** Opening Data section block **

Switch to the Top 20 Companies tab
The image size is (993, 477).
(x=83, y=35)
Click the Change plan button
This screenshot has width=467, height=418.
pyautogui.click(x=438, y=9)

** Closing Data section block **

• Assigned task: Reproduce the data. Match each line exactly.

• Response to this exercise:
Switch to the Top 20 Companies tab
The image size is (993, 477).
(x=83, y=35)
Click the Change plan button
This screenshot has width=467, height=418.
pyautogui.click(x=438, y=9)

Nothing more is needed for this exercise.